Rather than acknowledging the money flowing through college sports and offering players a revenue-sharing agreement, the NCAA facilitated the current chaos by putting the onus on the players to generate revenue for themselves on top of what they generate for their respective schools.
Where does the additional time necessary to engage in NIL pursuits come from? Not from sports activities.
Ultimately, the faculty end up playing the bad guy in this situation.
We’re asked to evaluate these players as students (in accordance with their peers) while accounting for their consistent absences, requests for assignment extensions, and difficulty keeping up with the curriculum.
We are the NCAA’s defense for maintaining its current structure. Revenue-generating college athletes cannot be employees if they’re also graded on coursework.
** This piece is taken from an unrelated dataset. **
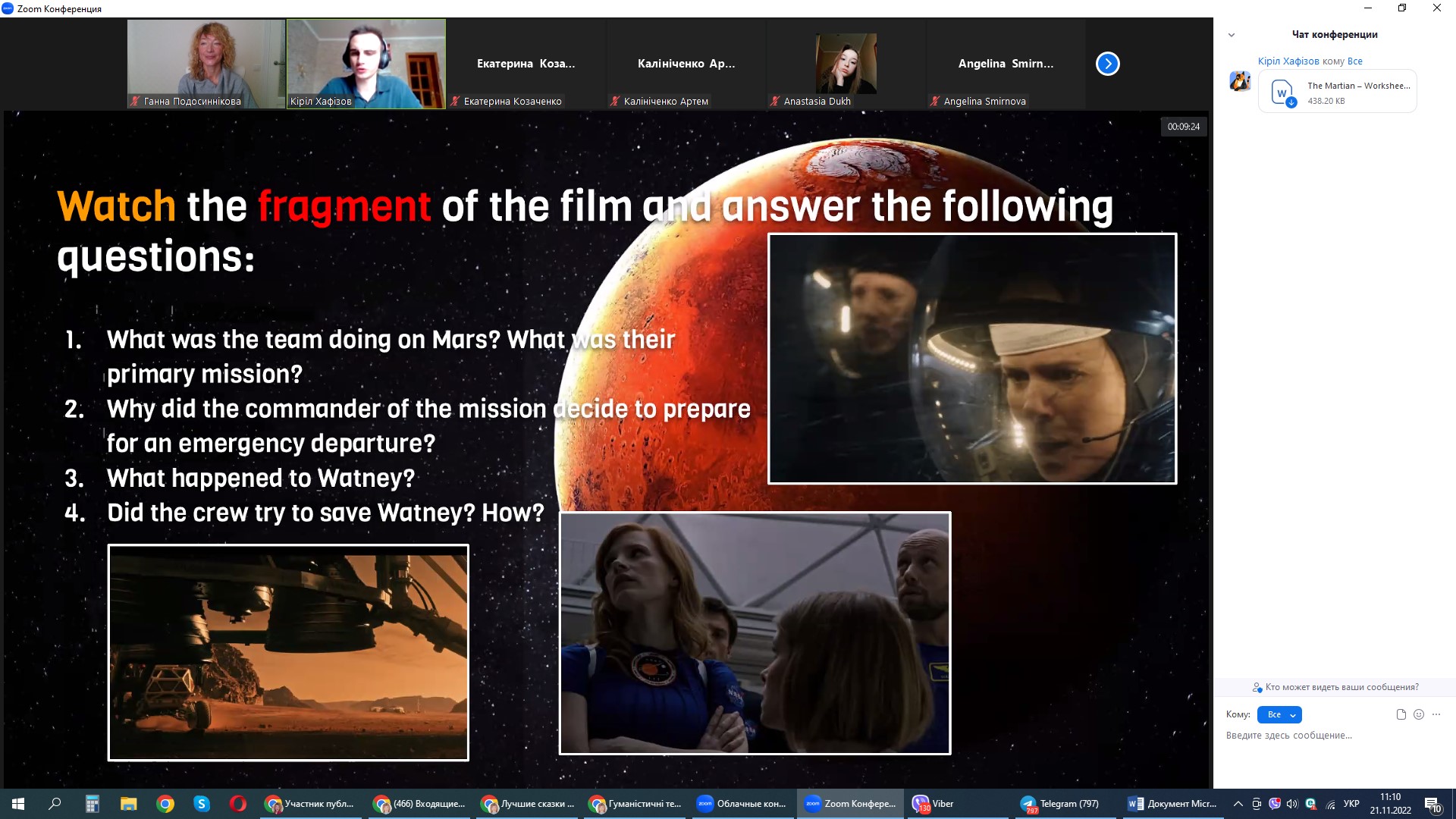Expand the Кому recipient dropdown set to Все
1456x819 pixels.
coord(1279,714)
Acknowledging the corporate structure of college sports is necessary as conferences continue to constrict, vying for the most lucrative television deals and in-demand ticket sales with a total disregard for the educational experiences of its athletes. If DI football and men’s basketball players are not afforded the opportunity to engage in educational experiences that positively impact their potential for academic success, then they aren’t equally students and athletes.
The biggest corporate “win” created by the Big Ten’s LA team acquisitions is the maintenance of power dynamics across college sports that Covid-19 and new NIL rules threaten to upend.
Rather than depending on a school’s reputation for visibility, star athletes increasingly commit to schools outside the Power Five conferences, flexing their brand power via social media and online engagement. Flagship programs, like those, in the Big Ten, want to neutralize such expansion[yk2] among the top recruits. Creating “super conferences” ensures that some university pockets are so deep that players are compelled to play for them as the best option for making money in the future, despite the impact on their academic experiences.
These schools are using money to take away college athletes’ agency rather than using it to give them agency. They’re forced to be students even as every decision made about them is in the name of money. The weight of their educational responsibilities is routinely ignored in favor of athletic responsibilities despite the improbability of playing sports at the professional level.
It is the last stage of capitalism, where relations between laborers and businesses relies almost exclusively on control and exploitation. The moves of UCLA and USC to the Big Ten encapsulate the final transition of college athletics from extra-curricular programs to big business.
These are not students – they’re employees.